In my opinion, this framing (by acclaimed experts and trustworthy media outlets) only contributes to a public seeing people and technology as ‘we’ and/vs ‘them’ instead of intimately entangled, leading to more fear and unfounded distrust. The emphasis on apocalyptic scenarios takes away attention to the immense impact that the technology is having already.

This is not to criticize the OpenAI team directly, as they do seem to focus on some important issues of misuse by potentially malicious actors. However, the fact that the research release was orchestrated with sensation-seeking media instead of in conversation with a broader community of scholars and affected communities did cause considerable upset. And with so much public attention on such an important topic, it does feel inappropriate to end the blog post with a recruitment ad — the last line reading: “And if you’re excited about working on cutting-edge language models (and thinking through their policy implications), we’re hiring.”

But what keeps me most dissatisfied, is not knowing how and by whom the retracted models are interrogated and “policy implications” are determined. In all fairness, the Open AI team mostly consists of technical people. They have been hiring some policy people. However, the website does not have any names or faces. Instead, the names of the billionaires who initiated the institute are listed. Ironically, some of those backers have a track record of spreading dystopian visions of AI, while having stakes in large companies that benefit from deploying the current technology in questionable ways, often not having the safety and dignity of users and affected communities in mind.

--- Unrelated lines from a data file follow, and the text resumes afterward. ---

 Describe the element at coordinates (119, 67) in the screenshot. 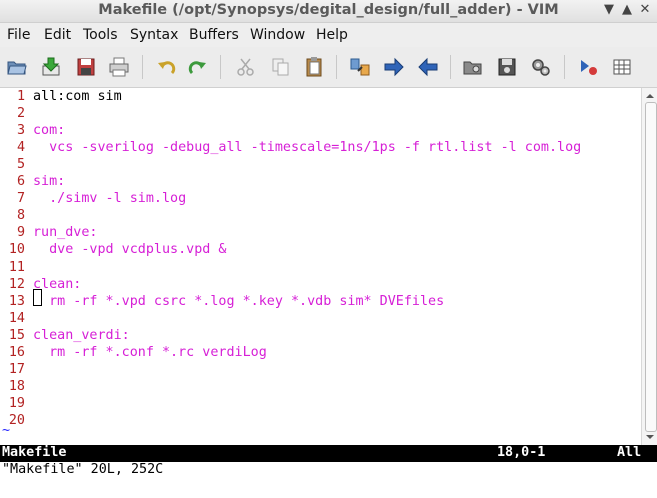

I see `print-icon` at that location.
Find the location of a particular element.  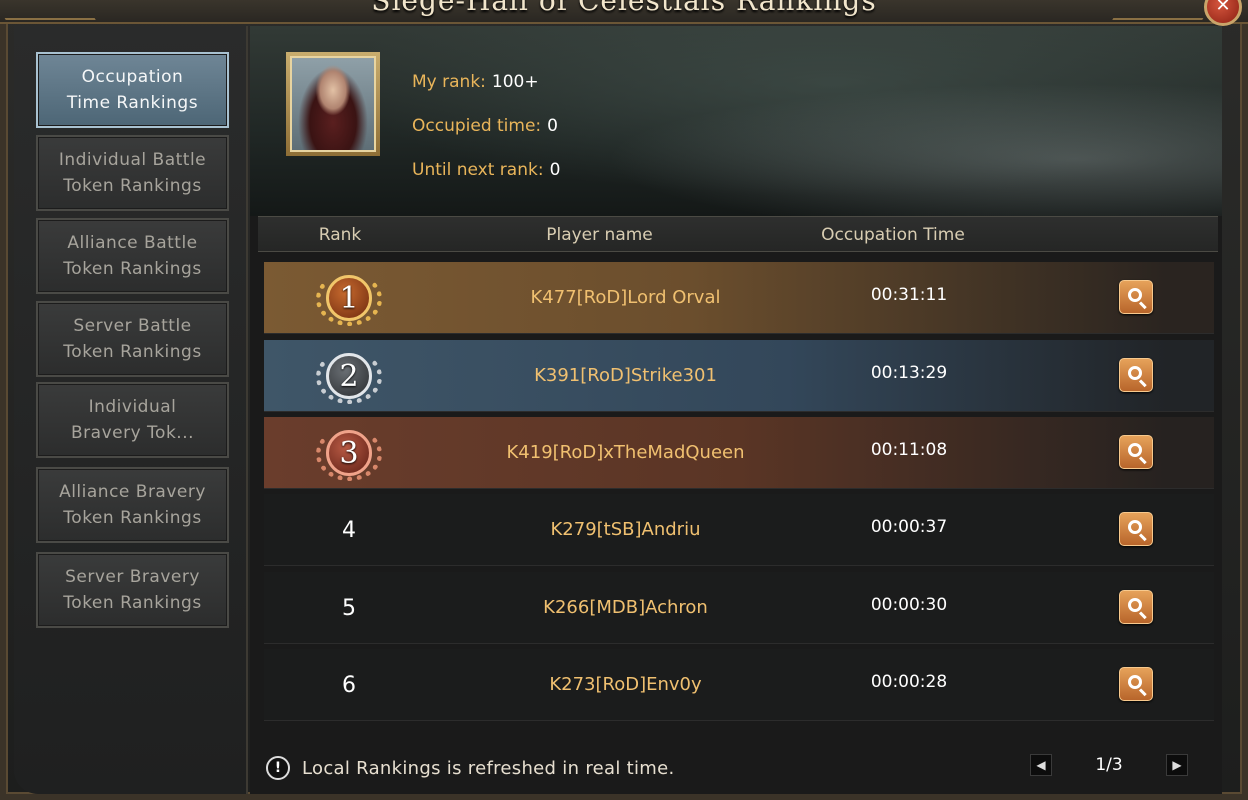

tab-alliance-battle-token-rankings: Alliance Battle Token Rankings is located at coordinates (132, 256).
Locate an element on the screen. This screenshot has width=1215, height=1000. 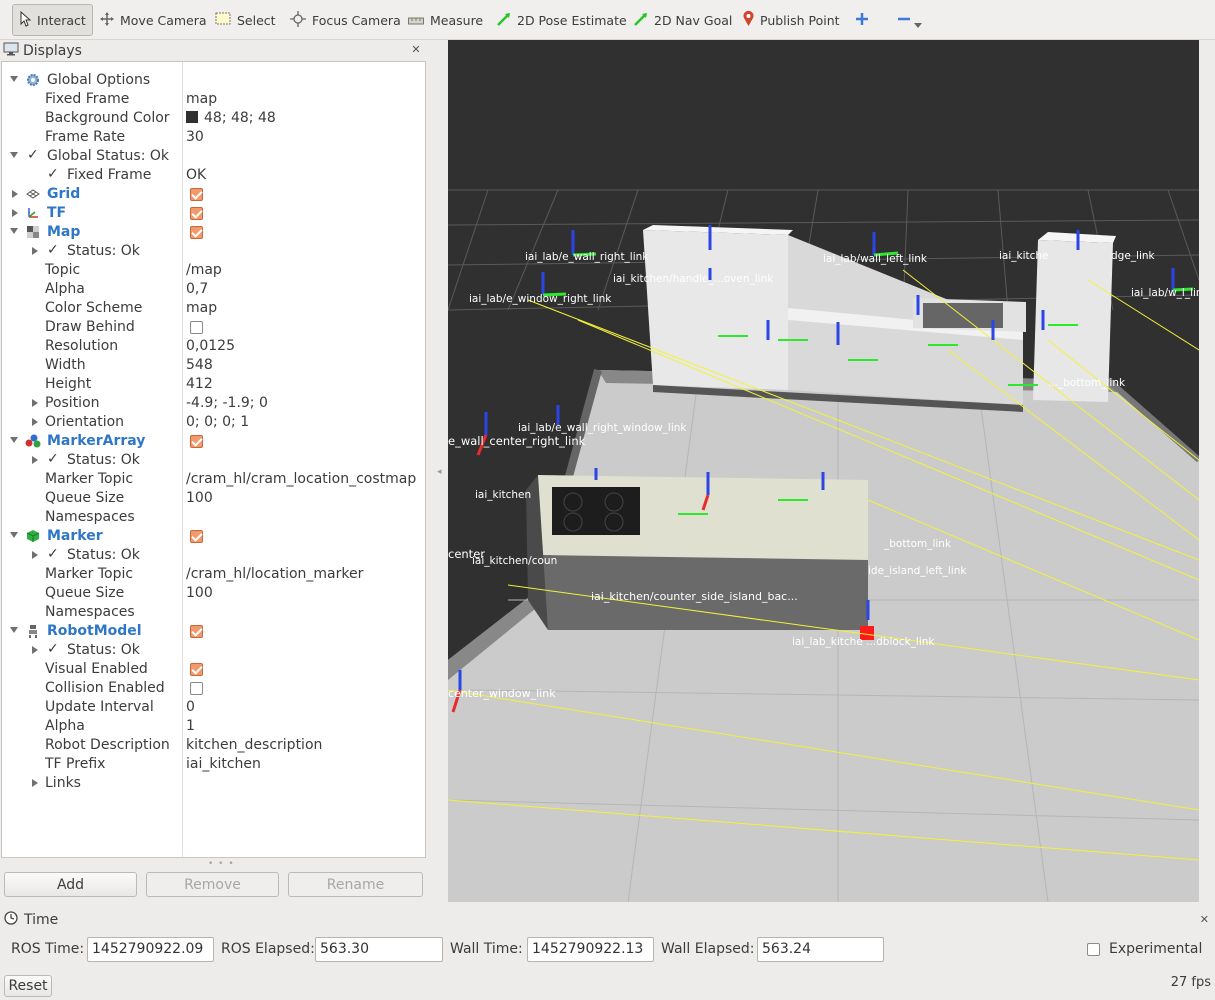
tree-row-markerarray: MarkerArray is located at coordinates (214, 442).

Let us first remind ourselves that behind the technology that we create and ‘release’ into the world, there are people and organizations that ‘bake’ their values ​​into an algorithm, making numerous choices and assumptions. Artificial intelligence is not alchemy but a technology like any other, designed through numerous trade-offs, which in sensitive settings should be developed just as carefully as bridges, power stations or healthcare processes.

The potentially disruptive power of natural language processing on our media, and indirectly on our democratic processes, infrastructures and institutions demands that we revisit how responsibility for safety and justice are safeguarded. It also triggers fundamental questions about whether to develop a technology at all.

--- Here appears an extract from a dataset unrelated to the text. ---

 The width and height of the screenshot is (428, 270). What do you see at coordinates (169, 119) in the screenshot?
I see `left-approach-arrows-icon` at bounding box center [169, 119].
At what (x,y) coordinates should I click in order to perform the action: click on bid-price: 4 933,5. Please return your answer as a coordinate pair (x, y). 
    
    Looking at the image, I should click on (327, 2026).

This irrevocably means integrating social perspectives and policy-relevant domain knowledge within and throughout the development and integration process of new algorithmic efforts, instead of treating implication questions as an afterthought. But most importantly, it should involve and empower the democratically legitimate authorities that can meaningfully develop the rules and regulation that is needed to counter the inevitable misuse of technology.

I know this last point may sound naive, especially in the United States. The recently erected Partnership on AI has 80+ organizations, of which >50% non-profits. But the words “legal” or “regulation” are not named a single time, neither does any public agency show up on the list of organizations. Best practices and policy positions will not suffice. Let’s see what the Ethics Guidelines and Policy Recommendations currently drafted by a high level expert group for the European Commission yield. Hopefully, it succeeds in providing direction on how the General Data Protection Regulation (GDPR) should be complemented to control malicious uses of AI technologies.

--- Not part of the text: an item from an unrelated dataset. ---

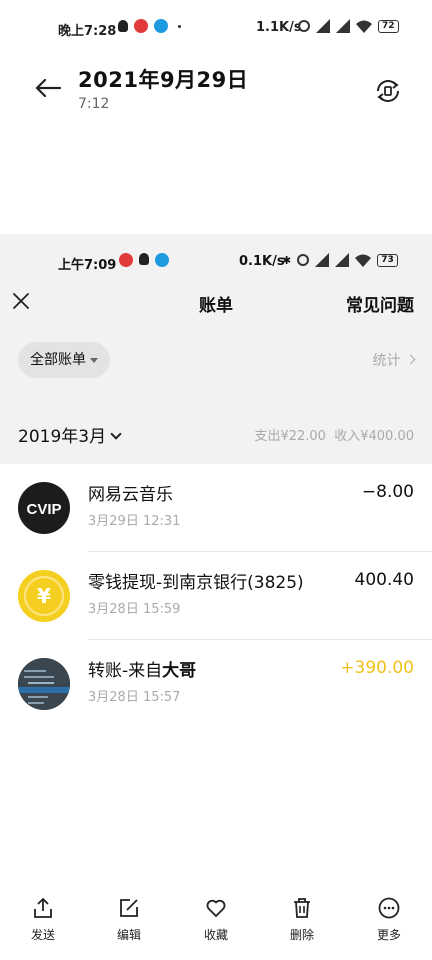 This screenshot has height=960, width=432. What do you see at coordinates (389, 920) in the screenshot?
I see `more-button: 更多` at bounding box center [389, 920].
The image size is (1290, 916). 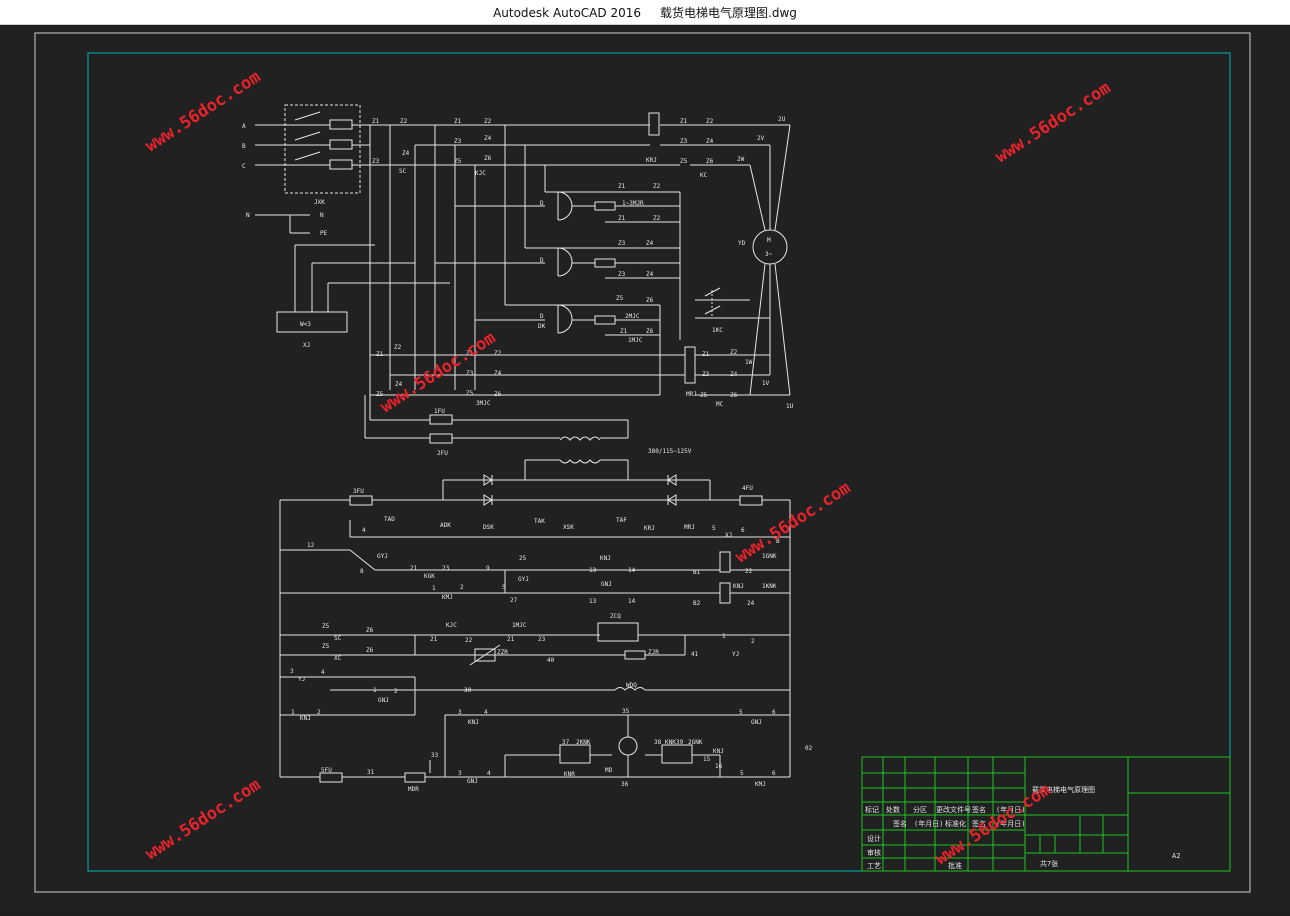 I want to click on schematic-label: KNK, so click(x=670, y=742).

In the meantime, for OpenAI to be truly open, and for the broader research community to have a meaningful impact on the actual societal consequences, let’s actively engage with the institutions that are or should be in charge of safeguarding and regulating the use of AI. Let’s motivate research not in terms of general purpose technology but as critical infrastructure. Let’s not be naive about technology being a neutral means, but ground our scientific questions in values that reflect the society that all of us want to live in. But first, let’s question the structures we operate in and how these might prevent us from making any meaningful contribution.